**What is expected:** Search the data below for the string "computer". Extract every line that contains it.

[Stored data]
- - - - -
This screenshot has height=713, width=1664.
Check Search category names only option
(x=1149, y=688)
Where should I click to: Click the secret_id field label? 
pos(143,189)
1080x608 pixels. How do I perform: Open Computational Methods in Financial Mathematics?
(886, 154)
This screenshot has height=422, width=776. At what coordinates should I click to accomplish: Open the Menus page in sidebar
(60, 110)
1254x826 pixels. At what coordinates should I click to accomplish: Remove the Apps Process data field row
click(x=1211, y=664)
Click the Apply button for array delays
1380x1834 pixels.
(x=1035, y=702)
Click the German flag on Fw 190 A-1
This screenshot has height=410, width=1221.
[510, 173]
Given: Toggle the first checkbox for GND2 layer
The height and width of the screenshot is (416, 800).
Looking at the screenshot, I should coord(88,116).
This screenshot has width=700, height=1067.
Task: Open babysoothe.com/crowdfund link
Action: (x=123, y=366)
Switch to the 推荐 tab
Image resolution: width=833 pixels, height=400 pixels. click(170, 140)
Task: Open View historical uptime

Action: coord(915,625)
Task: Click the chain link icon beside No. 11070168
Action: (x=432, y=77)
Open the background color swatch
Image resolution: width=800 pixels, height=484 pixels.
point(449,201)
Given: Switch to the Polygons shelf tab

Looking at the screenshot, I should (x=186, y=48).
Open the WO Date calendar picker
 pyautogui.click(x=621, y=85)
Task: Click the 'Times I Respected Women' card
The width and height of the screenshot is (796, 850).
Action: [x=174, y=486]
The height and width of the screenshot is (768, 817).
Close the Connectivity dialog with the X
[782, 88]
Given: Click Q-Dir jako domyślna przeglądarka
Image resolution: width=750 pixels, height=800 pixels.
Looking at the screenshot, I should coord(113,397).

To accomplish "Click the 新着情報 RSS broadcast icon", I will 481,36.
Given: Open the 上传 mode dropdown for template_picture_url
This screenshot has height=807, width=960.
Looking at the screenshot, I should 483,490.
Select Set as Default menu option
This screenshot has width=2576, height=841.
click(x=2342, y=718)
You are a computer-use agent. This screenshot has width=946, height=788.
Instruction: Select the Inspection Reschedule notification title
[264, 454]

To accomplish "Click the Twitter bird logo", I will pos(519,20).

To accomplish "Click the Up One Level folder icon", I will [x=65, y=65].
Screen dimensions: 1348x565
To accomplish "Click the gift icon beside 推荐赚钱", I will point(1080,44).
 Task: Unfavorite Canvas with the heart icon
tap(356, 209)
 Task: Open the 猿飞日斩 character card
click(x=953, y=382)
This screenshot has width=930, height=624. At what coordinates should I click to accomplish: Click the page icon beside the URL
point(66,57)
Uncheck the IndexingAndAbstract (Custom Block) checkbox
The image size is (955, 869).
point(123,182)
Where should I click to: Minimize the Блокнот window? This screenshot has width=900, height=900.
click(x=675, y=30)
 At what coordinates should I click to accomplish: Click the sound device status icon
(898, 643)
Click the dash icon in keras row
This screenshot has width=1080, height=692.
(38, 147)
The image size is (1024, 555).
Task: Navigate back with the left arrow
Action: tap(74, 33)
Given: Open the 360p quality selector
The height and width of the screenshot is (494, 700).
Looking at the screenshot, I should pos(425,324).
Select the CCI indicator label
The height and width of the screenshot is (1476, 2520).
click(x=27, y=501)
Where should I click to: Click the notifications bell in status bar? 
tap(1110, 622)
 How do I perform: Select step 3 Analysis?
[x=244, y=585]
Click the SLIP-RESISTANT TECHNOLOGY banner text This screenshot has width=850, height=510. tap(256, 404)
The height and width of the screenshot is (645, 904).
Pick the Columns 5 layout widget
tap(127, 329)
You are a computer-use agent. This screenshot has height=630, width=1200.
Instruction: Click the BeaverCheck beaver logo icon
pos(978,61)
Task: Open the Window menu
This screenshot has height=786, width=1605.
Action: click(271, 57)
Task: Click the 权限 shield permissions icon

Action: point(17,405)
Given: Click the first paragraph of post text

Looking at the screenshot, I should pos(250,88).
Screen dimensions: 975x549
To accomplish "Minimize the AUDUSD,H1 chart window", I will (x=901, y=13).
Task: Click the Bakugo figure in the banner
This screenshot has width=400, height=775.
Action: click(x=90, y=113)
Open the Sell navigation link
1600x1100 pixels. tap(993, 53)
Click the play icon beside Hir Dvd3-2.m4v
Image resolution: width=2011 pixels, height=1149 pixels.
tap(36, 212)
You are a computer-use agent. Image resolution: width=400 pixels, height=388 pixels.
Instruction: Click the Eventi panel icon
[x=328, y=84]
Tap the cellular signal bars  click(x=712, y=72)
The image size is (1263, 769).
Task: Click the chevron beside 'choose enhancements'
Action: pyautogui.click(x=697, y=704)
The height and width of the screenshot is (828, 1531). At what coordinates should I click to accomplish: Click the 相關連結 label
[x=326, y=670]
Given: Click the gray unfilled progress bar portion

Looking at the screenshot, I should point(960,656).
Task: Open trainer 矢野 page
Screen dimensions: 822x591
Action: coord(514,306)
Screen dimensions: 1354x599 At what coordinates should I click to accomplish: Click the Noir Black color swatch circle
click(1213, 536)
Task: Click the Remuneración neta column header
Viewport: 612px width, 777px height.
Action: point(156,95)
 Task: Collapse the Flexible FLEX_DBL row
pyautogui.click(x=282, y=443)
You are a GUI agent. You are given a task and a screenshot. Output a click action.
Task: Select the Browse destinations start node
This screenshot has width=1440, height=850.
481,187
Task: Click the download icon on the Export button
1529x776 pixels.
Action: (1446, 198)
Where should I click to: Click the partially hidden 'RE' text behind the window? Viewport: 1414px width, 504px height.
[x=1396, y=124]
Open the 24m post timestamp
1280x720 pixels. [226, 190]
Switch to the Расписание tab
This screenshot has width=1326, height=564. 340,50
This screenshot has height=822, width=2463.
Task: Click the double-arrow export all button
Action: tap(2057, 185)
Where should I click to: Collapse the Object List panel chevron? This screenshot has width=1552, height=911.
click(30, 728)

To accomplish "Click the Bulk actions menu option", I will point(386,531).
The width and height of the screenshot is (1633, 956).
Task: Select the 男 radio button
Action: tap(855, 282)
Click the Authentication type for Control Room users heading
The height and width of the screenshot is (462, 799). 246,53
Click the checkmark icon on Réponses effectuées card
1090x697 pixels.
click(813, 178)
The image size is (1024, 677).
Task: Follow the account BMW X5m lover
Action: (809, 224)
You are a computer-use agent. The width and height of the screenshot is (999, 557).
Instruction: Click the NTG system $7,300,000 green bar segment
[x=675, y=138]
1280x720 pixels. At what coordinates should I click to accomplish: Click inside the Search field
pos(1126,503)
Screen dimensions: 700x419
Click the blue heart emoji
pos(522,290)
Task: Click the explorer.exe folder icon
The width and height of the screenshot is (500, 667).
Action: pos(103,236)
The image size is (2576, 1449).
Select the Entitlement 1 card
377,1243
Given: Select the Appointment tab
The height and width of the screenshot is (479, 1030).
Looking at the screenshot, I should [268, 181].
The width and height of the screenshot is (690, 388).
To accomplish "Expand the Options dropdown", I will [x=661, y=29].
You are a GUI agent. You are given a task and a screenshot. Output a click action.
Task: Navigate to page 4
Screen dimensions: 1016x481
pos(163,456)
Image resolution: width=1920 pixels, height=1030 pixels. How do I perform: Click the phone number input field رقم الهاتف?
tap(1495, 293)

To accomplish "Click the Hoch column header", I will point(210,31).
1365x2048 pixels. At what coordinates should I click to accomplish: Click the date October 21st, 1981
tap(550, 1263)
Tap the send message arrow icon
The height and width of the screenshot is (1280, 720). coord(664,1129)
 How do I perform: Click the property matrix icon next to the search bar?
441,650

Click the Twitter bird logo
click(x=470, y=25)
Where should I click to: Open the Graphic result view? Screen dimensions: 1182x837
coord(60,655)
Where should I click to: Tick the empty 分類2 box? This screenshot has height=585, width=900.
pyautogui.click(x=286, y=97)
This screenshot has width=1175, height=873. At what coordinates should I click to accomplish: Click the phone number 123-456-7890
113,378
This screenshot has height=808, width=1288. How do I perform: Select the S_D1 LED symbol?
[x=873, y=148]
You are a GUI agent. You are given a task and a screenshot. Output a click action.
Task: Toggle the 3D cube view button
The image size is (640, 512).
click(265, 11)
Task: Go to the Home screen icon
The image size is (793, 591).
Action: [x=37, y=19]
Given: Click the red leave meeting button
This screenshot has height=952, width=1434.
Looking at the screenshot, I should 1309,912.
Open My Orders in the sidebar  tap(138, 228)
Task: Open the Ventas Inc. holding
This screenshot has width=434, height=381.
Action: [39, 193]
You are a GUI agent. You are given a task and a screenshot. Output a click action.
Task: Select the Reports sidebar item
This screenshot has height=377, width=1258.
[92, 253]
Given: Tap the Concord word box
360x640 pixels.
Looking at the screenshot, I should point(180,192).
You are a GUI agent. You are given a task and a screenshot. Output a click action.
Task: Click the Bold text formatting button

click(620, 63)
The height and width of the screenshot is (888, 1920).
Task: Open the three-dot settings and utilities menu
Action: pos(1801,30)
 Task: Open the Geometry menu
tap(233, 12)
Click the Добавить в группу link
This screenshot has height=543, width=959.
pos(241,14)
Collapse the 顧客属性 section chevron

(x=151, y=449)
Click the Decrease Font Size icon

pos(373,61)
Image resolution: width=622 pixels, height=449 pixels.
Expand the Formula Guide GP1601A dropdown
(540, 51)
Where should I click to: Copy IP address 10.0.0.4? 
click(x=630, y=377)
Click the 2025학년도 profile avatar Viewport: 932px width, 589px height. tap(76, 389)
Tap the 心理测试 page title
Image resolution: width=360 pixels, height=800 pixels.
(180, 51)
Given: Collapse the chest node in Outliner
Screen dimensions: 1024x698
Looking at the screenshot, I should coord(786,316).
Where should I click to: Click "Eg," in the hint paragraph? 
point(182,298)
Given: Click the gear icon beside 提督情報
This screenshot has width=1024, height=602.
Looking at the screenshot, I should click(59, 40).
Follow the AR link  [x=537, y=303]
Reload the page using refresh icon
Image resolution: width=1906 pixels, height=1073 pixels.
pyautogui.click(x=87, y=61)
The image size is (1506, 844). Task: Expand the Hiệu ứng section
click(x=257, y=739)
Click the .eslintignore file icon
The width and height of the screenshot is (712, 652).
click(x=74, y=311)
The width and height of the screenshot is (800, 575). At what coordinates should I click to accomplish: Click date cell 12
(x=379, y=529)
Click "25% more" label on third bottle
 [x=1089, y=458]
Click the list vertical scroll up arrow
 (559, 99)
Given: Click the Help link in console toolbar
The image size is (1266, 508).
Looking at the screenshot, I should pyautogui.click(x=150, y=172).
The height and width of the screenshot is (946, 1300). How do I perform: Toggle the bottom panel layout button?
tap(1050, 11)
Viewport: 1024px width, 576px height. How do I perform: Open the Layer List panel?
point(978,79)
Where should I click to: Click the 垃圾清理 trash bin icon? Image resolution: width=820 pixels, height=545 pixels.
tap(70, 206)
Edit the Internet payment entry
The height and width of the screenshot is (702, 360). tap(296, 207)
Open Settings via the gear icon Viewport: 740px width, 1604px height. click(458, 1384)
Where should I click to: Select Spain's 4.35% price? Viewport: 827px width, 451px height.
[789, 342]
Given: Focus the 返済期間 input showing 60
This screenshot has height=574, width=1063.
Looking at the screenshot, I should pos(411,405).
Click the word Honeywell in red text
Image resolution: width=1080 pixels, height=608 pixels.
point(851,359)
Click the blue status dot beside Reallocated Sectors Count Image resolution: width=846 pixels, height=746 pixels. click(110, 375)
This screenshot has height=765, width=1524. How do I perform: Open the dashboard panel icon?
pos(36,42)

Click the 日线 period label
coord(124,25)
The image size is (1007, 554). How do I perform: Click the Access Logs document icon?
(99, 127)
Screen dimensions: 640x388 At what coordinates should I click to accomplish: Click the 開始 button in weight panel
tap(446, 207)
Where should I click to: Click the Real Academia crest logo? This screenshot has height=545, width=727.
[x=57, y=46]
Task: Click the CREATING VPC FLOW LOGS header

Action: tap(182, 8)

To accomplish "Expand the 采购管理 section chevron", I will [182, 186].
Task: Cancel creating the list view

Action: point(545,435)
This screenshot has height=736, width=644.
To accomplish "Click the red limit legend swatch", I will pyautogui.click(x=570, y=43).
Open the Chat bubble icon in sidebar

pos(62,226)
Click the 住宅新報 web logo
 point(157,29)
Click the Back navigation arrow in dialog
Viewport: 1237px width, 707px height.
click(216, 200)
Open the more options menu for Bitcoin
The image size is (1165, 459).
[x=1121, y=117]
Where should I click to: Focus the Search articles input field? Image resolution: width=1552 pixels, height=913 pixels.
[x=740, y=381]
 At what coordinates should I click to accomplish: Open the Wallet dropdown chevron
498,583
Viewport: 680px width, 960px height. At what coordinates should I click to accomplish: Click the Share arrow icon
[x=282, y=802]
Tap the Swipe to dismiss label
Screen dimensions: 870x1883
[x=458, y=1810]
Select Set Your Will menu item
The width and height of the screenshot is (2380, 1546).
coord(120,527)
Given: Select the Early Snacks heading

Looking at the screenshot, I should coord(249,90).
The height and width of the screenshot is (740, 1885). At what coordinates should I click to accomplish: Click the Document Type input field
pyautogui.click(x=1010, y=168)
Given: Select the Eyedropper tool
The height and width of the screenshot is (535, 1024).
- - - - -
**Written reply:**
You are a computer-use agent. This screenshot has width=946, height=788.
You are a computer-use agent. This screenshot has height=630, width=1200.
You are a computer-use agent. Image resolution: width=400 pixels, height=388 pixels.
You are a computer-use agent. The width and height of the screenshot is (999, 557).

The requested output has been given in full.